• Goal
Revise the lines from the one with "Open the 2025-2026 Session selector" up to and including the one with "[x=214, y=100]", changing each "Open" to "Launch" and keeping everything else the same. Return only those lines.

Data listing
--------------------------------------------------

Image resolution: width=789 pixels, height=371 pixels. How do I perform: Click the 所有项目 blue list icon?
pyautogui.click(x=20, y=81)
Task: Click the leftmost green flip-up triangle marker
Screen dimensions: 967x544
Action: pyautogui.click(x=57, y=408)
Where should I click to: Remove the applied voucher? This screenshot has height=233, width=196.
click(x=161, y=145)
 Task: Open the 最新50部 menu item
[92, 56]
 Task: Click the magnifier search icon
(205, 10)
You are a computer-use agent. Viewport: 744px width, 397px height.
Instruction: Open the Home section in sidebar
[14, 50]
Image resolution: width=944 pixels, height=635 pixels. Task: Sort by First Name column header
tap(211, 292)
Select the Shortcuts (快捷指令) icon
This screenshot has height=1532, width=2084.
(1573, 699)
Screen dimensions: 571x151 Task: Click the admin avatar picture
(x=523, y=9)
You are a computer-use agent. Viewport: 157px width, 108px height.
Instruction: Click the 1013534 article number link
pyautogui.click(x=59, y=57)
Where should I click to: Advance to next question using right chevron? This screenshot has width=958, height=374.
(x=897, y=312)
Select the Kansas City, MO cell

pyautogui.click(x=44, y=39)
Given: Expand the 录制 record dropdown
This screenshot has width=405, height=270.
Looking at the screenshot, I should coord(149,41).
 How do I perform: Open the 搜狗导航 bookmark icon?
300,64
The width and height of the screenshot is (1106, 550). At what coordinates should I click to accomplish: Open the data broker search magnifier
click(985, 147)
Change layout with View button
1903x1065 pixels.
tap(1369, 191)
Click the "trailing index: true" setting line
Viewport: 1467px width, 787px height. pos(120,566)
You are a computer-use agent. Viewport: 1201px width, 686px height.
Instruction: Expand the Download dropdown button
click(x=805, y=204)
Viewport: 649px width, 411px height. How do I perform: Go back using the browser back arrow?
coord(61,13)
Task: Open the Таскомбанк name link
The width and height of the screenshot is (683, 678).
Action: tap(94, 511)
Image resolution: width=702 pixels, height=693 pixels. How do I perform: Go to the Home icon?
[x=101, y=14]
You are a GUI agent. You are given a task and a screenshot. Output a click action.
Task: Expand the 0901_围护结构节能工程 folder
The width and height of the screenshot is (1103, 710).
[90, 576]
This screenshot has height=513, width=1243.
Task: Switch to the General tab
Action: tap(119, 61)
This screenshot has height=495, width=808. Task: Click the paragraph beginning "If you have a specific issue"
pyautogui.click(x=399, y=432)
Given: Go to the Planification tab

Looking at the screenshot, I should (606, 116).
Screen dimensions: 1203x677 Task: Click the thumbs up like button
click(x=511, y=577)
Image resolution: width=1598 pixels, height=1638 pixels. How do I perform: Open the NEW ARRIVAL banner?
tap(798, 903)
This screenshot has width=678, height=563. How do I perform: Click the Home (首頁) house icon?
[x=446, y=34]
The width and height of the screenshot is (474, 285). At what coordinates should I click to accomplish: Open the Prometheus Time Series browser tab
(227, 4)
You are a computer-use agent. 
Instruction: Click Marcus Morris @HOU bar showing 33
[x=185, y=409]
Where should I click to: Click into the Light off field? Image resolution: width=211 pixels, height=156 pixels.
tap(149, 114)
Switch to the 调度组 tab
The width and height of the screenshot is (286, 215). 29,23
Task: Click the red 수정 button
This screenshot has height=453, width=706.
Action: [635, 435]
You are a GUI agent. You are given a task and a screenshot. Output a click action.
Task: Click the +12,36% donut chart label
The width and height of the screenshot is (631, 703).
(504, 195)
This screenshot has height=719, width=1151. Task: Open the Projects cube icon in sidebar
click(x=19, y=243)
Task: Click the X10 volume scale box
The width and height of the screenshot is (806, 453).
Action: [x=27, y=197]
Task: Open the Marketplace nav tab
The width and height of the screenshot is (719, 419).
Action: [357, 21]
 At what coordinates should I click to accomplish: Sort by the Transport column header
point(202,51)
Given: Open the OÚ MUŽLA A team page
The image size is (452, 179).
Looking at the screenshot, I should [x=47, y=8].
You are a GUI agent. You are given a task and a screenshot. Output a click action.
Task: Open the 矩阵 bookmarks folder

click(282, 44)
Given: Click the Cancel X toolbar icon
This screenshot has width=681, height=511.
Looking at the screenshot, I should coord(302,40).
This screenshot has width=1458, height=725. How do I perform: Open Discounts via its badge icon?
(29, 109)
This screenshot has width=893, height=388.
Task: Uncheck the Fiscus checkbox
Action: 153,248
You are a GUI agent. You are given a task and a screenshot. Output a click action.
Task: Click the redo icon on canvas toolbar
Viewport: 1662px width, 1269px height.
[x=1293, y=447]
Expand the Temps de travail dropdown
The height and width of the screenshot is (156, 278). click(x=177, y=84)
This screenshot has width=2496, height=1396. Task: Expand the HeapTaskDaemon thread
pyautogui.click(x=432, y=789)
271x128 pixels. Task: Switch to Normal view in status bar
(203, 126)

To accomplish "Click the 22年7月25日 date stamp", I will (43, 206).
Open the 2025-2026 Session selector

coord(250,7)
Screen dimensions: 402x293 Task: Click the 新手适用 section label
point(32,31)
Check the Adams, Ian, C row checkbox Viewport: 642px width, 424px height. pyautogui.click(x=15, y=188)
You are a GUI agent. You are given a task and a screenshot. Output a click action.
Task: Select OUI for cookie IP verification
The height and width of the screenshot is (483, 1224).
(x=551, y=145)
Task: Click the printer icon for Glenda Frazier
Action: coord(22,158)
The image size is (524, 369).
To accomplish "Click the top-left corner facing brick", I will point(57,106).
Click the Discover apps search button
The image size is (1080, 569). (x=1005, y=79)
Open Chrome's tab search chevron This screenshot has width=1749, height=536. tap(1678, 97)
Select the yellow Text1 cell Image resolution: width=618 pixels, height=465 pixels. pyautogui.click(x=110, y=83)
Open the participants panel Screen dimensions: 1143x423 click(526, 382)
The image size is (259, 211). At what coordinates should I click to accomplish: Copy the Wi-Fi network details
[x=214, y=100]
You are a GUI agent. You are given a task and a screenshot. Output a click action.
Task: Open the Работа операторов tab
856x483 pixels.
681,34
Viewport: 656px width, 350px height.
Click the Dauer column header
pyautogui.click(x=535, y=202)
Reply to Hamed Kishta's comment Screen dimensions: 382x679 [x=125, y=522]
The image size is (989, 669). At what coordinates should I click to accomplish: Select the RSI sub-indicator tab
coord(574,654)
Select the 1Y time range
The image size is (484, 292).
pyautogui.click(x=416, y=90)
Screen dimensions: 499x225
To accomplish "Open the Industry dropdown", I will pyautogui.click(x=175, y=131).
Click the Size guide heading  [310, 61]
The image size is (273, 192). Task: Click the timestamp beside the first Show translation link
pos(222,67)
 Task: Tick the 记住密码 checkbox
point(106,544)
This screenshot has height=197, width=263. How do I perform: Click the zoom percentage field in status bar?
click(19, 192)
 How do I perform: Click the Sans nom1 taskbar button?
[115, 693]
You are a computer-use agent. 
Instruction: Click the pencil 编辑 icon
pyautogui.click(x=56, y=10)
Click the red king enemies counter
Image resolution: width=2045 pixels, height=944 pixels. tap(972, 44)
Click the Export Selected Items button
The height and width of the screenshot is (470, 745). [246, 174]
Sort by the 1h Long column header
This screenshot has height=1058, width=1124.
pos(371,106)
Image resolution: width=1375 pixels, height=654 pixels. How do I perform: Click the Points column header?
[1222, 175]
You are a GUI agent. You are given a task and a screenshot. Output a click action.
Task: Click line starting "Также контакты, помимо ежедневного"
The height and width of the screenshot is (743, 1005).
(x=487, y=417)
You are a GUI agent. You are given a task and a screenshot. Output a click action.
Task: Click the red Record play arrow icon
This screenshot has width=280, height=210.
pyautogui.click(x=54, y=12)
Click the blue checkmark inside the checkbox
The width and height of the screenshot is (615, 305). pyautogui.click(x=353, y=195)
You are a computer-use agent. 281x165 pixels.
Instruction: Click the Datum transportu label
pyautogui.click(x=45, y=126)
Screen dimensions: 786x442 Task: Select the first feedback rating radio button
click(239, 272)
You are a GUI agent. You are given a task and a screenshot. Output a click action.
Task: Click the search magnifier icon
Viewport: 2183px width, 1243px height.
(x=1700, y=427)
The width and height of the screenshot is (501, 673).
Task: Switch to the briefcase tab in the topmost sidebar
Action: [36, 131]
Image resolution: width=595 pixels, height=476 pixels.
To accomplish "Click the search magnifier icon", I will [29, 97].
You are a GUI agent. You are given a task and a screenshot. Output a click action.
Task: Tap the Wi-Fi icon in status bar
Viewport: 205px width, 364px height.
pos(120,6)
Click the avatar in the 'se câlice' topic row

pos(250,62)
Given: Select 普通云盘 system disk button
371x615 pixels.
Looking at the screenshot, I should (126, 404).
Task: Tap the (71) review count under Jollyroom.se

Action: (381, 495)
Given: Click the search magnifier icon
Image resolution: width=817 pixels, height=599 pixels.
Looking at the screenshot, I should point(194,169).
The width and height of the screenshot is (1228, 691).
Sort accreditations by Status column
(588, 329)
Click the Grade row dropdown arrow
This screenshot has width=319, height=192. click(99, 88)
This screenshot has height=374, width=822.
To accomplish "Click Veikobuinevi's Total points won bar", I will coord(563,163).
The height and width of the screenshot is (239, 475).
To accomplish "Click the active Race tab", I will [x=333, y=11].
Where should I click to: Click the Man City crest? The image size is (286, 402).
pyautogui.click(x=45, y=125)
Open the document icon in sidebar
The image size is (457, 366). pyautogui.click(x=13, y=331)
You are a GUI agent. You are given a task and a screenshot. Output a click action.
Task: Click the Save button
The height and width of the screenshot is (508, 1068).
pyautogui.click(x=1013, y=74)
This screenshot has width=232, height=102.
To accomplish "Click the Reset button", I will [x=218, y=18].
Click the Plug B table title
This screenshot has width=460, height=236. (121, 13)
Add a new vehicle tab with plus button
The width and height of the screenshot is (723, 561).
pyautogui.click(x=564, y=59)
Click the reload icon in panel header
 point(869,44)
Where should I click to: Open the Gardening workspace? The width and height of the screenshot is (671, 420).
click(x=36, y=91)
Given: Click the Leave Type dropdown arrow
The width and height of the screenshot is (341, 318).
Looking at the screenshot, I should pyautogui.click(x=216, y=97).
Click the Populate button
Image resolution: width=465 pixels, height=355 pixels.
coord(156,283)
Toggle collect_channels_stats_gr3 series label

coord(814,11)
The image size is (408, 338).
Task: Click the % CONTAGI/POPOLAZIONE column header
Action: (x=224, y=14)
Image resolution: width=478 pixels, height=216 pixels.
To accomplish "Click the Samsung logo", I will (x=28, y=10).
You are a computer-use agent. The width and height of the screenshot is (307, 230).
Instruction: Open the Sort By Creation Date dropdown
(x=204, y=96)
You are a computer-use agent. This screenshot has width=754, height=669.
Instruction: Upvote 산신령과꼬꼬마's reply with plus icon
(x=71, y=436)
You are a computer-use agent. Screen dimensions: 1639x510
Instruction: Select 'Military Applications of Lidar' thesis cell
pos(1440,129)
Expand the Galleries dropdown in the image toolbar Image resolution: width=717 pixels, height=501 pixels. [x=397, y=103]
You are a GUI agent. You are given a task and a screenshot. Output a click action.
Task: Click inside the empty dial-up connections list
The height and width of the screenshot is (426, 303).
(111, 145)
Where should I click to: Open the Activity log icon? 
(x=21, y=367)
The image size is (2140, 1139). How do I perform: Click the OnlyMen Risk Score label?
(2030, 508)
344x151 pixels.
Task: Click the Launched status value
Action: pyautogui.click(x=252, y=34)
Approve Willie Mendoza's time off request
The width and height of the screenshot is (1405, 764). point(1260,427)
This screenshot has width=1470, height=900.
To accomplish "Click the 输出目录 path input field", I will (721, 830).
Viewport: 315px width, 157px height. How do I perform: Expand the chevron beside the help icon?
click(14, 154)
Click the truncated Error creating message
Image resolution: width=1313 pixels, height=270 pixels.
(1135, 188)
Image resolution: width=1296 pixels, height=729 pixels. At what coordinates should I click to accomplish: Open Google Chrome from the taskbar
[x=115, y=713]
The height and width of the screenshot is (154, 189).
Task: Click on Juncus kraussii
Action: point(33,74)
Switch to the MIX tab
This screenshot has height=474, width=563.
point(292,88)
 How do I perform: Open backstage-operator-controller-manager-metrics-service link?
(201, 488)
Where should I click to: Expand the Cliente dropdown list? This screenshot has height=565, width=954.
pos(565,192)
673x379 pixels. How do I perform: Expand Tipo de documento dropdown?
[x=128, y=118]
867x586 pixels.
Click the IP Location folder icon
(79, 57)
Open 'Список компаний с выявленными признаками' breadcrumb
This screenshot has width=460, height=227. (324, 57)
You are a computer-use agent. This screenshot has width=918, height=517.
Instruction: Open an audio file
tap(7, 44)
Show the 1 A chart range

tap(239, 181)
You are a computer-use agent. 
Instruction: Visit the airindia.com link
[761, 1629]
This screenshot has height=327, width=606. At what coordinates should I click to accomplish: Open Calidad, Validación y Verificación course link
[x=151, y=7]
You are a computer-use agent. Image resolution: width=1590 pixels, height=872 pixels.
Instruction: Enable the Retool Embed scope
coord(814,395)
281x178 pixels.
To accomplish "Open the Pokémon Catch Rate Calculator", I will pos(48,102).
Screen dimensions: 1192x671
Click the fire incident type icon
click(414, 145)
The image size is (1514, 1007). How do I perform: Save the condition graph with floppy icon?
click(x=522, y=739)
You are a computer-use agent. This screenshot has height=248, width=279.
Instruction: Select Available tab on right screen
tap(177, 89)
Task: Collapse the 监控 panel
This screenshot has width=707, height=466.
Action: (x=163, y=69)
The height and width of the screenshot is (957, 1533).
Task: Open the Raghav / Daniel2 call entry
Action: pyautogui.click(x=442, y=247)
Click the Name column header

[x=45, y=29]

--------------------------------------------------

• Solution to the problem
Launch the 2025-2026 Session selector

coord(250,7)
Screen dimensions: 402x293 Task: Click the 新手适用 section label
point(32,31)
Check the Adams, Ian, C row checkbox Viewport: 642px width, 424px height. pyautogui.click(x=15, y=188)
You are a GUI agent. You are given a task and a screenshot. Output a click action.
Task: Select OUI for cookie IP verification
The height and width of the screenshot is (483, 1224).
(x=551, y=145)
Task: Click the printer icon for Glenda Frazier
Action: coord(22,158)
The image size is (524, 369).
To accomplish "Click the top-left corner facing brick", I will point(57,106).
Click the Discover apps search button
The image size is (1080, 569). (x=1005, y=79)
Launch Chrome's tab search chevron This screenshot has width=1749, height=536. tap(1678, 97)
Select the yellow Text1 cell Image resolution: width=618 pixels, height=465 pixels. pyautogui.click(x=110, y=83)
Launch the participants panel Screen dimensions: 1143x423 click(526, 382)
The image size is (259, 211). At what coordinates should I click to accomplish: Copy the Wi-Fi network details
[x=214, y=100]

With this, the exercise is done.